Claims 1-4, 6-8, and 13-20 are rejected under 35 U.S.C. 102(a)(1) as being anticipated by Dally et al. (US Pub. No. 2018/0046900 A1)
 Regarding claim 1, Dally discloses, an inference apparatus, comprising: a plurality of PEs (Processing Elements); (See Dally ¶39, “At step 105, a first vector comprising only non-zero weight values and first associated positions of the non-zero weight values within a three-dimensional (3D) space are received. In one embodiment, the first vector is received from a memory. In one embodiment, the first vector is received from a memory. In one embodiment, the first vector is received by a processing element (PE) within a SCNN accelerator, such as the SCNN accelerator 200 described in conjunction with FIG. 2A.”)
and a control part that operates a convolution operation in a convolutional neural network using each of a plurality of pieces of input data and a weight group including a plurality of weights corresponding to each of the plurality of pieces of input data by controlling the plurality of PEs; (See Dally ¶55, “The core operation in a CNN layer is a two-dimensional sliding-window convolution of an R×S element filter over a W×H element input activation plane to produce a W×H element output activation plane. There can be multiple (C) input activation planes, which are referred to as input channels. A distinct filter is applied to each input activation channel, and the filter output for each of the C channels are accumulated together element-wise into a single output activation plane.  Multiple filters (K) can be applied to the same body of input activations to produce K output channels of output activations. Finally, a batch of length N of groups of C channels of input activation planes can be applied to the same volume of filter weights.”)
wherein each of the plurality of PEs executes a computation including multiplication of a single piece of the input data by a single weight and also multiplication included in the convolution operation using an element with a non-zero value included in each of the plurality of pieces of input data.  (See Dally ¶41, “At step 115, each one of the non-zero weight values is multiplied with every one of the non-zero input activation values, within a multiplier array, to produce a third vector of products.”)
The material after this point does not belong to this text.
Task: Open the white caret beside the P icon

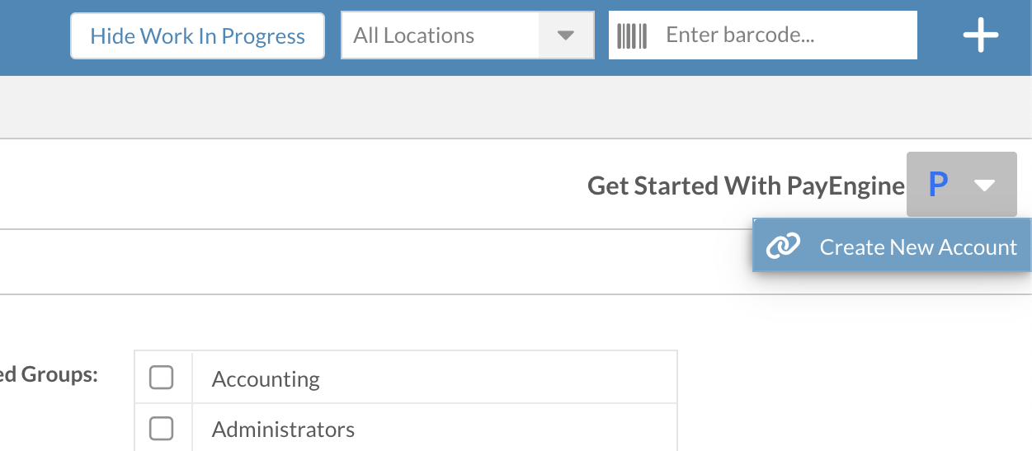Action: tap(985, 186)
Regarding claim 2, Dally discloses, the inference apparatus according to Claim 1, wherein the control part controls the plurality of PEs so as to perform in parallel some of multiplications between each of the plurality of pieces of input data and each weight corresponding to each of the plurality of pieces of input data.  (See Dally ¶44, “In one embodiment, the SCNN 200 is a processor and the PEs 210 are parallel processing units. ¶112 To increase parallelism beyond a single PE 210, multiple PEs 210 can be operated in parallel with each working on a disjoint three-dimensional tile of input activations.”)
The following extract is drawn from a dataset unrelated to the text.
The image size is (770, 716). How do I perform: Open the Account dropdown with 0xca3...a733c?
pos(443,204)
Regarding claim 3, Dally discloses, the inference apparatus according to Claim 2, wherein the control part controls the plurality of PEs so as to execute in parallel some of multiplications between each of the plurality of pieces of input data and each of the plurality of weights included in a plurality of the weight groups, (See Dally Fig 2B where a plurality of Weights groups 230(1) …. 23(K) are multiplied by Input Activation 235(1).
See Dally ¶112, “To increase parallelism beyond a single PE 210, multiple PEs 210 can be operated in parallel with each working on a disjoint three-dimensional tile of input activations.”)
where the multiplications use weights belonging to different weight groups, but corresponding to the same input data.  (See Dally ¶55, “A distinct filter is applied to each input activation channel, and the filter output for each of the C channels are accumulated together element-wise into a single output activation plane.  Multiple filters (K) can be applied to the same body of input activations to produce K output channels of output activations. Finally, a batch of length N of groups of C channels of input activation planes can be applied to the same volume of filter weights.”)
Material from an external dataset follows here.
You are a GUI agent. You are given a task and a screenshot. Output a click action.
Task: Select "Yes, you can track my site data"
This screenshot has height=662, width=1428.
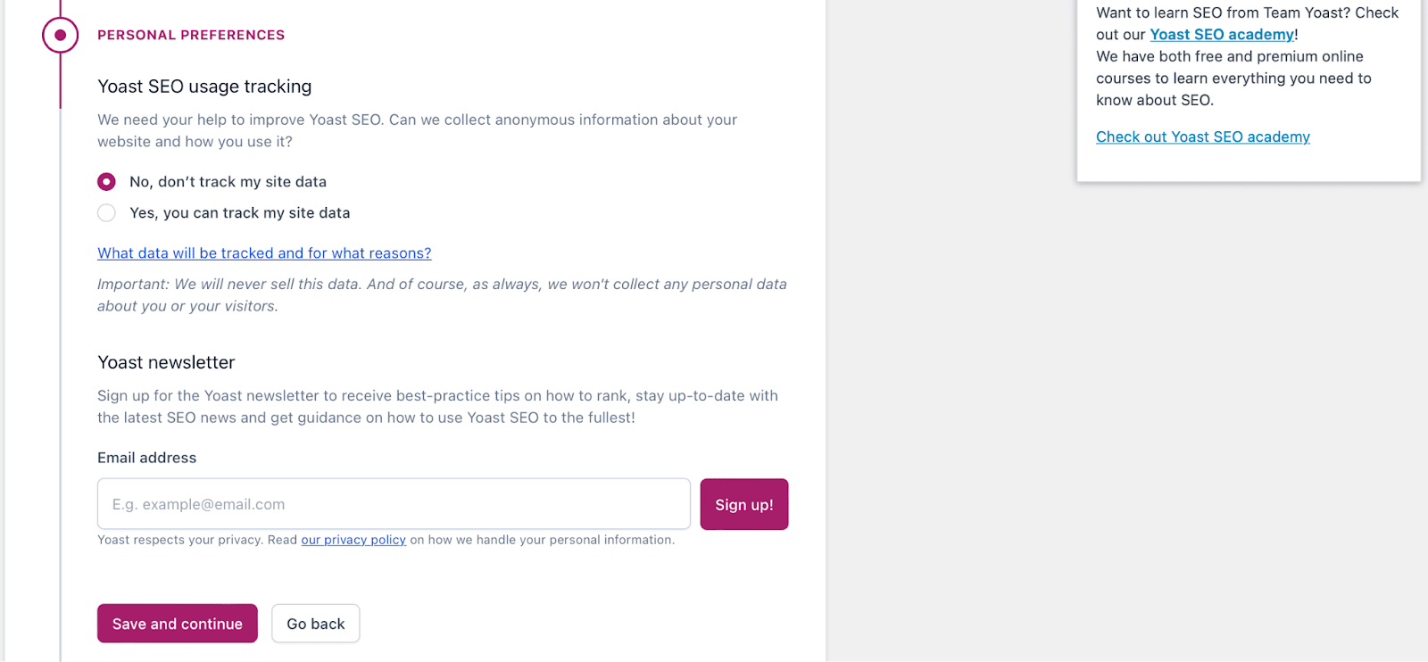(x=106, y=212)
Regarding claim 4, Dally discloses, the inference apparatus according to Claim 3, further comprising an input data division section that divides the plurality of pieces of input data and supplies the divided pieces of input data to the PEs that perform the some of multiplications in parallel.  (See Dally ¶55, “The core operation in a CNN layer is a two-dimensional sliding-window convolution of an R×S element filter over a W×H element input activation plane to produce a W×H element output activation plane.”)

Regarding claim 6, Dally discloses, the inference apparatus according to Claim 3, further comprising a result addition section that adds up the results of multiplications between each of the plurality of pieces of input data and a plurality of weights included in a weight group. (See Dally ¶125, “At step 125, the third vector is transmitted to an accumulator array, where each one of the products in the third vector is transmitted to an adder in the accumulator array that is configured to generate an output activation value at the position associated with the product.”)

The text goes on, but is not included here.